Ok, that is a wide range (2% … 25%). I guess finally one has to look at RF data (RSSI, SNR) to decide whether the RF connection causes losses or a damaged sensor?

I’m not sure if I understand that remark. What is your idea to do with the last receive time? Simply display it to see if it is a long time ago?

kersing · August 5, 2024, 7:57pm

RF data can vary quickly if someone puts something that shields RF between the device and gateway(s). Lorries, crates, metal boxes, all or any of them in the wrong place might cause a devices RF to fall below the threshold where it can be received.
Not to mention a failing gateway, failing internet connection of the gateway, weather conditions like lightning which might damage both gateway and device or rain which will cause a drop in signal strength.

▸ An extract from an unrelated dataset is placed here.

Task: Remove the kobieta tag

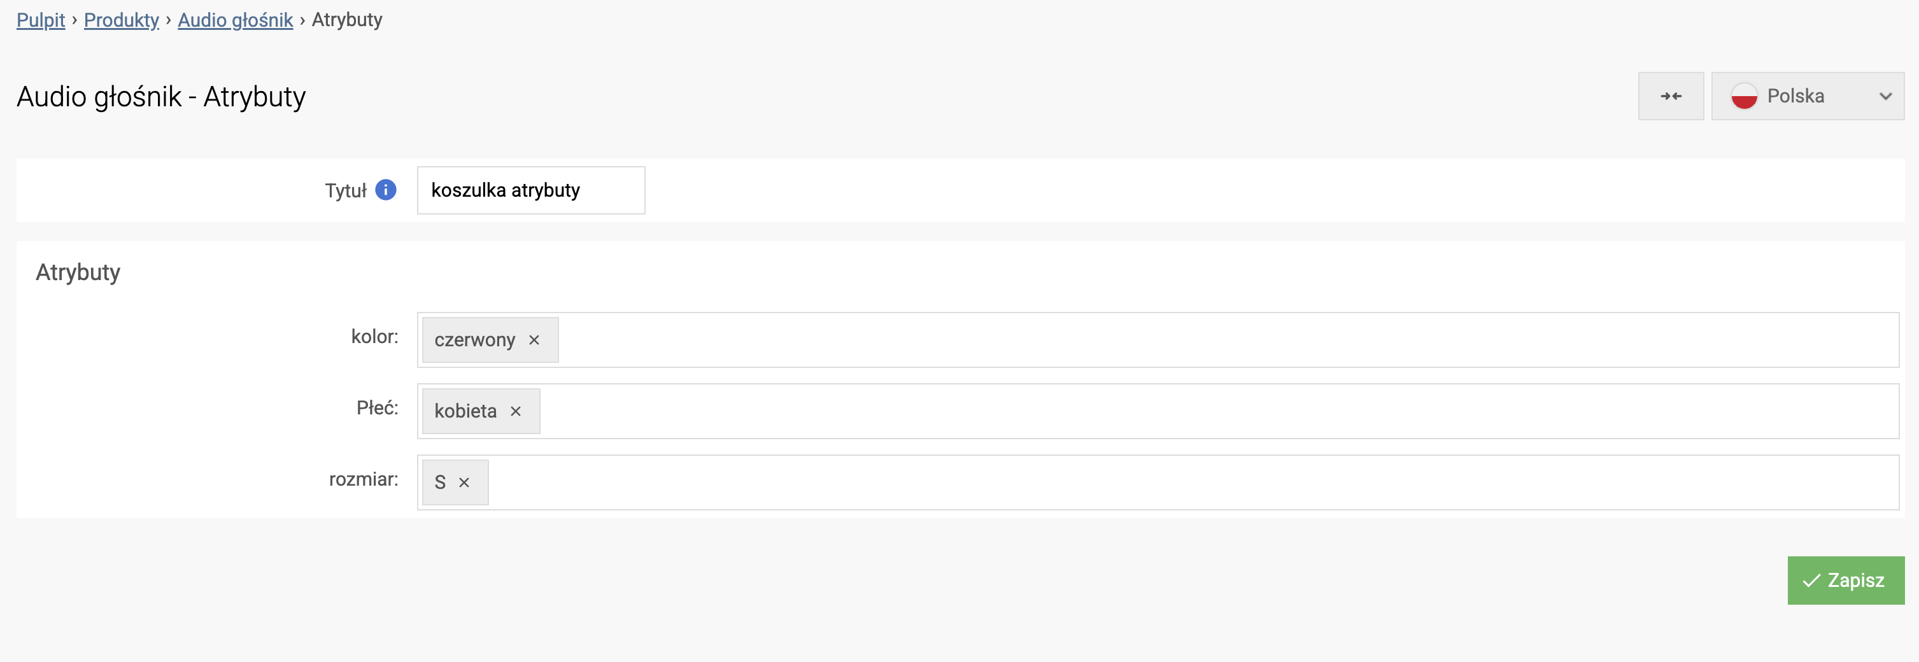Action: [x=516, y=412]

That’s why multiple redundant gateways at different locations receiving the device is important to have the best chance of getting data. (Don’t forget to monitor the functioning of the gateways, a forum search should provide information on the subject as the ‘how to’ question pops up regularly)

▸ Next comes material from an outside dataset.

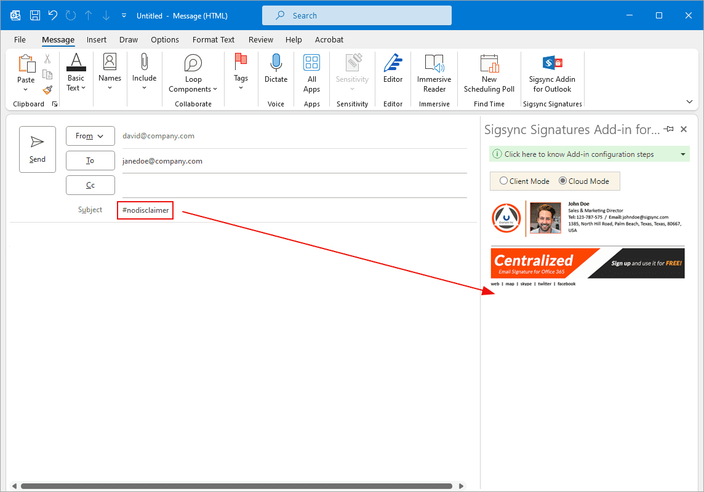The width and height of the screenshot is (704, 492).
Task: Click into the Subject field
Action: [x=295, y=210]
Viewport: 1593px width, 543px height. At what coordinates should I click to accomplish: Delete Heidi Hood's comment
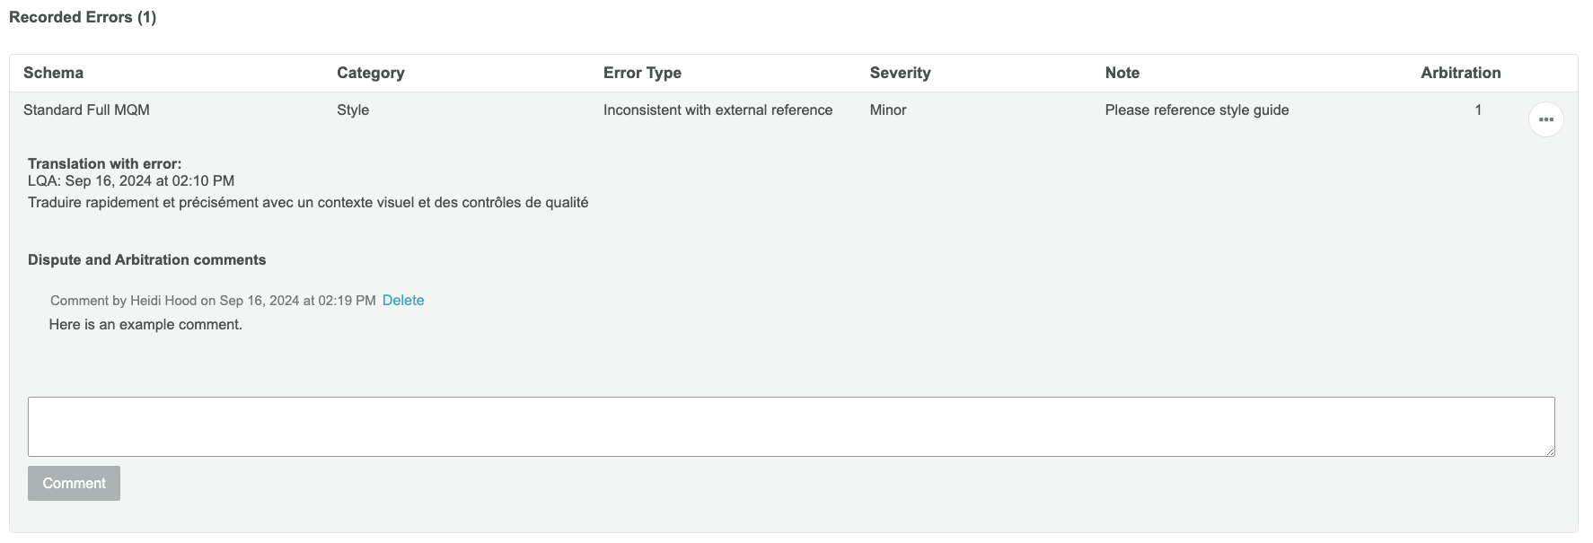(403, 301)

descartes · August 6, 2024, 12:00am

Not quite - the suggestion was to use that as part of the calculation:

IF

( Current time - Last Recd time ) > (Uplink interval * number of uplinks you are prepared to lose before sounding the alert )

THEN sound the horn.

You can do it in a SQL query so it can check all devices in one hit, even to the extent of having it work for uplink interval & lost uplinks on a device by device basis.

Looking at RSSI & SNR and it’s min & max will inform you of devices that are more vulnerable to radio issues - be it periodic transmissions from other devices in the ISM band or a dumper truck parked up next to it. If you have some rampant squirrels or insane seagulls you may end up with a damaged sensor but generally they only stop working because they’ve run out of batteries or someone has decided that they are ‘suspicious’ and use a hammer to disable them.

Fundamentally you have to try stuff out and refine it to suit your situation - there isn’t a golden folder of “do this” - put in a report that’s very paranoid, look at the devices to see what’s going on and set alarms to give some leeway for reality.

Also remember to take a replacement device with you when going to find out what’s happened - because travel time is far more expensive than the cost of proactively replacing a sensor - if it turns out to be OK you can reuse it for the next road trip.

cortlieb · August 6, 2024, 6:16am

Thank you both for your suggestions.
I will dig a bit deeper to see how and where to apply the calculations.

Not sure which post I should mark as solution, I think I will pick the last one.

Thanks
Christian

system · August 7, 2024, 6:16am

This topic was automatically closed 24 hours after the last reply. New replies are no longer allowed.